- [PROMPT]: Retype the stretch of items from the line that contains "Task: Open the 集成报表 integrated reports icon" through the line that contains "(x=9, y=502)", keeping every character the same.
** begin **
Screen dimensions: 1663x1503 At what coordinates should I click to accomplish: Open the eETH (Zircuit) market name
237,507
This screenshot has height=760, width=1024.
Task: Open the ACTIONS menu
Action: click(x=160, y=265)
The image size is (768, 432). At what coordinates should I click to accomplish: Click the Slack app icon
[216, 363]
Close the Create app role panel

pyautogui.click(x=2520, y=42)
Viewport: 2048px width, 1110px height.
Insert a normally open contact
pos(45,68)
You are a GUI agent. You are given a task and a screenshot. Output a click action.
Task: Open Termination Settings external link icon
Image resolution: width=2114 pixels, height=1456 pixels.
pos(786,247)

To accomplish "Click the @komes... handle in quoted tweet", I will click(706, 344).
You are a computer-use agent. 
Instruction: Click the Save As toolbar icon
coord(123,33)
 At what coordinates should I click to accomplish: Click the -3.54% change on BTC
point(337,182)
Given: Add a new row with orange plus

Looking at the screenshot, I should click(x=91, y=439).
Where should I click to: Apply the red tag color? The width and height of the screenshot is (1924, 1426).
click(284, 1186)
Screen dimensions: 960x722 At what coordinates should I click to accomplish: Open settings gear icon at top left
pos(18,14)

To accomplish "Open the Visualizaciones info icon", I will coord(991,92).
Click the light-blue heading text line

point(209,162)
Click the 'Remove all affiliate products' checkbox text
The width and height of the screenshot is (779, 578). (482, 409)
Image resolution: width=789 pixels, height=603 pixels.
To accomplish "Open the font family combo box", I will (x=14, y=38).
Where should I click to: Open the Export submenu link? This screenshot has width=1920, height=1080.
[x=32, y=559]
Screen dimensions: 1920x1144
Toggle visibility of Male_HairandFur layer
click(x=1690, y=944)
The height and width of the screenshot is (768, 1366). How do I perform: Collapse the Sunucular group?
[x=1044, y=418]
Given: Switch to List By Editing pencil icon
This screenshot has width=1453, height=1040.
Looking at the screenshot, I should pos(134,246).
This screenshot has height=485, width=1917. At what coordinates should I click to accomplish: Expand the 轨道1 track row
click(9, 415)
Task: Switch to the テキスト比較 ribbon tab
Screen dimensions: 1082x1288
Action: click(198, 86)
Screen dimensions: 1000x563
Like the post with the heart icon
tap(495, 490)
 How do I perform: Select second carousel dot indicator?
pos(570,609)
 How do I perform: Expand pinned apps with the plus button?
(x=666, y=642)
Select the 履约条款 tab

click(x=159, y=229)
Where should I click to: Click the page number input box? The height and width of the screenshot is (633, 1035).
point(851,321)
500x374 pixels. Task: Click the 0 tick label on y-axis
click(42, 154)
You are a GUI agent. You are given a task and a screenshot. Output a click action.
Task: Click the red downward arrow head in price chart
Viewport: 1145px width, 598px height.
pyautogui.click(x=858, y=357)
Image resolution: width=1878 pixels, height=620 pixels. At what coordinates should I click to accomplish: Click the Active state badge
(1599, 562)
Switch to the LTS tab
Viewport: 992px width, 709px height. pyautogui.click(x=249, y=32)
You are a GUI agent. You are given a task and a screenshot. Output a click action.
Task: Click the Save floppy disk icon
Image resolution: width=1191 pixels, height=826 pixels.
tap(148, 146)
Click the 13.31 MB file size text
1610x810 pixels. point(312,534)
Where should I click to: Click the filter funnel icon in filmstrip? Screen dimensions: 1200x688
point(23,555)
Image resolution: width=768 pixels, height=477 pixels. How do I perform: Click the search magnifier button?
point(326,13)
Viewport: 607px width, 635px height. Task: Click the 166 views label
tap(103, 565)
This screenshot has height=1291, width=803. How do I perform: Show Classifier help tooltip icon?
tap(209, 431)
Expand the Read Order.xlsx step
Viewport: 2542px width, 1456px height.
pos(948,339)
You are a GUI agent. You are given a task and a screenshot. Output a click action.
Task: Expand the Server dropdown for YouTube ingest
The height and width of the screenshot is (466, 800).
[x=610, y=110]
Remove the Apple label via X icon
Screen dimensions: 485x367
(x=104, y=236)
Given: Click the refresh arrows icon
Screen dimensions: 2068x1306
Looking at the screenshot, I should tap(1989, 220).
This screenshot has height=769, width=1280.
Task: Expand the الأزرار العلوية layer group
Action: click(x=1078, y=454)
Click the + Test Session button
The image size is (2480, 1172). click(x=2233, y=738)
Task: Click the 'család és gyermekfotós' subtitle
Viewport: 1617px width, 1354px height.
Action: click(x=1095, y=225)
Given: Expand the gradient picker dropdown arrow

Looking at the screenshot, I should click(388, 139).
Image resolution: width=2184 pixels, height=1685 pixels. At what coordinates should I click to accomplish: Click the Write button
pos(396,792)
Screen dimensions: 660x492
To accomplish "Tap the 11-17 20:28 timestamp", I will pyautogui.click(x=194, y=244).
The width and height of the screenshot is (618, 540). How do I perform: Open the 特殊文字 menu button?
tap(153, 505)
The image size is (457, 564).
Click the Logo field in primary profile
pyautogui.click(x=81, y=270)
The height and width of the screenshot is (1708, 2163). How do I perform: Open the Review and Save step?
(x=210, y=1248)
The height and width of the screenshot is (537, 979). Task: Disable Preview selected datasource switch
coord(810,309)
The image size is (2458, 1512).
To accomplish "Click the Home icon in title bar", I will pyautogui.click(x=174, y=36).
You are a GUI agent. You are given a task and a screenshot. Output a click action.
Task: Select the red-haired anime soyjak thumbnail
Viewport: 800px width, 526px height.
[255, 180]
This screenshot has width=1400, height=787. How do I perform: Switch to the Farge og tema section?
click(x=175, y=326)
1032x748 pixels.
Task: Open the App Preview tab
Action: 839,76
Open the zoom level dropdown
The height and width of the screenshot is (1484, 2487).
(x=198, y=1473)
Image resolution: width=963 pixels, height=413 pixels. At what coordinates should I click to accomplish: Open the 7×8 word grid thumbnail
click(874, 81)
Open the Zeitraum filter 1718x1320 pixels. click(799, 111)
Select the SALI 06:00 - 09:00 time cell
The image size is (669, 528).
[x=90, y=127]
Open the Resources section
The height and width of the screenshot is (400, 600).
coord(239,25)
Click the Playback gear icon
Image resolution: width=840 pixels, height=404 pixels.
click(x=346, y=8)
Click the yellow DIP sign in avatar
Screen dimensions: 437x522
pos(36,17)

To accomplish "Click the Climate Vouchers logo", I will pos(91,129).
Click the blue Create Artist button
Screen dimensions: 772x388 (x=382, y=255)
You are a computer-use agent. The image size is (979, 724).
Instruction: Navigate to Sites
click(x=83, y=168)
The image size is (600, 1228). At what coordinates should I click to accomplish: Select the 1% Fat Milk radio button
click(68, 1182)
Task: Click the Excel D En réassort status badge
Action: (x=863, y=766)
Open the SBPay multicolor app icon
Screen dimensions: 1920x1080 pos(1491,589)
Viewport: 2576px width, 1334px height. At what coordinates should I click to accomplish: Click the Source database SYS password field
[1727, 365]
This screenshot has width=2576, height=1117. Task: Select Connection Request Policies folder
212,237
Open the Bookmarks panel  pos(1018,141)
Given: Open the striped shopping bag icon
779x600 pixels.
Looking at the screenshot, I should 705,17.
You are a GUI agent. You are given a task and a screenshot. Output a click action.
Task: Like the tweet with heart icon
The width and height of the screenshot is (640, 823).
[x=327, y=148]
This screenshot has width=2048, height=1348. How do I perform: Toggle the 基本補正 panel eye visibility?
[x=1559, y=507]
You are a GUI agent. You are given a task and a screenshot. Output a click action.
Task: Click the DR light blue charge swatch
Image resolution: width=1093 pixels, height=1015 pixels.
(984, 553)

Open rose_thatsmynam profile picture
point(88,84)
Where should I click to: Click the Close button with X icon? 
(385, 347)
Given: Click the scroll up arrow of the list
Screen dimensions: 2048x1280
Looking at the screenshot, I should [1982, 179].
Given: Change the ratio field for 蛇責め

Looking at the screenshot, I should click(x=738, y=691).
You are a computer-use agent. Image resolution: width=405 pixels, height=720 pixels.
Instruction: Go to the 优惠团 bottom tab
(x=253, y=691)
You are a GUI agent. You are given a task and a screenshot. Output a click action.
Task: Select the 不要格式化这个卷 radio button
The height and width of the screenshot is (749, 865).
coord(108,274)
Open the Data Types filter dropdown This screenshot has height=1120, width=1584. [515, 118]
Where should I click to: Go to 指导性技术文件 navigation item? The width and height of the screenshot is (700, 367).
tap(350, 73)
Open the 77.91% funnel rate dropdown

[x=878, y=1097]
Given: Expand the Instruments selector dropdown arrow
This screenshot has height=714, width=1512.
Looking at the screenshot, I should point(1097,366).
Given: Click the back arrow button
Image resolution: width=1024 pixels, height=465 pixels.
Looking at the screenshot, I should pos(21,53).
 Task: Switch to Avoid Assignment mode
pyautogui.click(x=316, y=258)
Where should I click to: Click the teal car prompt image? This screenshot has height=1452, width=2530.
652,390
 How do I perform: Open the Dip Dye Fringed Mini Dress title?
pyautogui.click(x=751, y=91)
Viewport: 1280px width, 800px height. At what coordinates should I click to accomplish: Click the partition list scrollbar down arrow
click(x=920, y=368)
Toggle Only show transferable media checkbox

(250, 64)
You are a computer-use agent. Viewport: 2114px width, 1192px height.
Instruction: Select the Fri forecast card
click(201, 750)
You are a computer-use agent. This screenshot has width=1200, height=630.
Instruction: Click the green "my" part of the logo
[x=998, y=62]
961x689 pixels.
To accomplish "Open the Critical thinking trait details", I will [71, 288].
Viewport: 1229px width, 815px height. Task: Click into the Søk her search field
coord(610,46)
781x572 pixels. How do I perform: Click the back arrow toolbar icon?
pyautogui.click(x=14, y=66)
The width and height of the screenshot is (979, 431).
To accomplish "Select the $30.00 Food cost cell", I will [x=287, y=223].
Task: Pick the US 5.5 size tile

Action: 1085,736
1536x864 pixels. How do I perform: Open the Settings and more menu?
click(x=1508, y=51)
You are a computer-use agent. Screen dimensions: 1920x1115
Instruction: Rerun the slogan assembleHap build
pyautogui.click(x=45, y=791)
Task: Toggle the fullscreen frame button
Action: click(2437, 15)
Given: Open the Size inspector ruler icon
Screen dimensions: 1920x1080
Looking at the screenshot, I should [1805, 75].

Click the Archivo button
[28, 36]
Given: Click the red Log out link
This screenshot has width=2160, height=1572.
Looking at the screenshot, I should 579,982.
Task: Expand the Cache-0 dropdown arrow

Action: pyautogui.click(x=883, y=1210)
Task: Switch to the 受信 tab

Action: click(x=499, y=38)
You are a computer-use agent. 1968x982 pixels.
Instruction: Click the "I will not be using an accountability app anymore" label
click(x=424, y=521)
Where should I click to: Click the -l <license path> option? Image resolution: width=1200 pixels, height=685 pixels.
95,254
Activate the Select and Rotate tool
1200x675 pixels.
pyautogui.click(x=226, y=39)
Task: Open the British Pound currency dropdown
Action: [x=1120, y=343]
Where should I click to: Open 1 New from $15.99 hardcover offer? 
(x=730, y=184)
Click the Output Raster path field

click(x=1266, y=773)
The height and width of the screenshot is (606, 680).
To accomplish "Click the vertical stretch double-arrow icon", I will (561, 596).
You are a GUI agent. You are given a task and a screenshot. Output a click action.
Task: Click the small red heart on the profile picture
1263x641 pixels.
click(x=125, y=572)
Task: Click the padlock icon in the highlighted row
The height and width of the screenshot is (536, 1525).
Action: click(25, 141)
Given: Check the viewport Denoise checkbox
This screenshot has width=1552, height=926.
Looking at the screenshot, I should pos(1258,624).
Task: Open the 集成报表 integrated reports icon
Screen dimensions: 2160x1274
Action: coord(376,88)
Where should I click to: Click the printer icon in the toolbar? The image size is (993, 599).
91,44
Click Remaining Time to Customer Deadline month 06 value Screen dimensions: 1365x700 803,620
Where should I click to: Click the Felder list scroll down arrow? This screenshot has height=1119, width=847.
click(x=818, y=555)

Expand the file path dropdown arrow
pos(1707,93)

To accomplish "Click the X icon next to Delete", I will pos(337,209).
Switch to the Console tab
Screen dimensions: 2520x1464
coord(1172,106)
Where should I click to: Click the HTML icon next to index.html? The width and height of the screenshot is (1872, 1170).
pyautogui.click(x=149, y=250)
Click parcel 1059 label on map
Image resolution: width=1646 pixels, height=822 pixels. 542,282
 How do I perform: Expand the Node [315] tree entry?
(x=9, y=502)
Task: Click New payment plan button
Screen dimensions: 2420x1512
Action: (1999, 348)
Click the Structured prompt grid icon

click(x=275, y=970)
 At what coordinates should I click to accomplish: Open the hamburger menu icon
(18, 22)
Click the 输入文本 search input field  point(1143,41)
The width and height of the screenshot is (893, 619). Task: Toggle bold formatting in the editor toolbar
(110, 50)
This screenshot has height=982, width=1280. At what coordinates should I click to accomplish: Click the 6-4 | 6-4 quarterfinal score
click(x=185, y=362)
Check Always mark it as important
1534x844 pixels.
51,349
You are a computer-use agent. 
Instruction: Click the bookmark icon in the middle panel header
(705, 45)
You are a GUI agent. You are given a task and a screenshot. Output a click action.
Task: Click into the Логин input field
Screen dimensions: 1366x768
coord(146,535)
** end **
- [SOLUTION FOR THIS PROBLEM]:
Task: Open the 集成报表 integrated reports icon
Screen dimensions: 2160x1274
Action: coord(376,88)
Where should I click to: Click the printer icon in the toolbar? The image size is (993, 599).
91,44
Click Remaining Time to Customer Deadline month 06 value Screen dimensions: 1365x700 803,620
Where should I click to: Click the Felder list scroll down arrow? This screenshot has height=1119, width=847.
click(x=818, y=555)

Expand the file path dropdown arrow
pos(1707,93)

To accomplish "Click the X icon next to Delete", I will pos(337,209).
Switch to the Console tab
Screen dimensions: 2520x1464
coord(1172,106)
Where should I click to: Click the HTML icon next to index.html? The width and height of the screenshot is (1872, 1170).
pyautogui.click(x=149, y=250)
Click parcel 1059 label on map
Image resolution: width=1646 pixels, height=822 pixels. 542,282
 How do I perform: Expand the Node [315] tree entry?
(x=9, y=502)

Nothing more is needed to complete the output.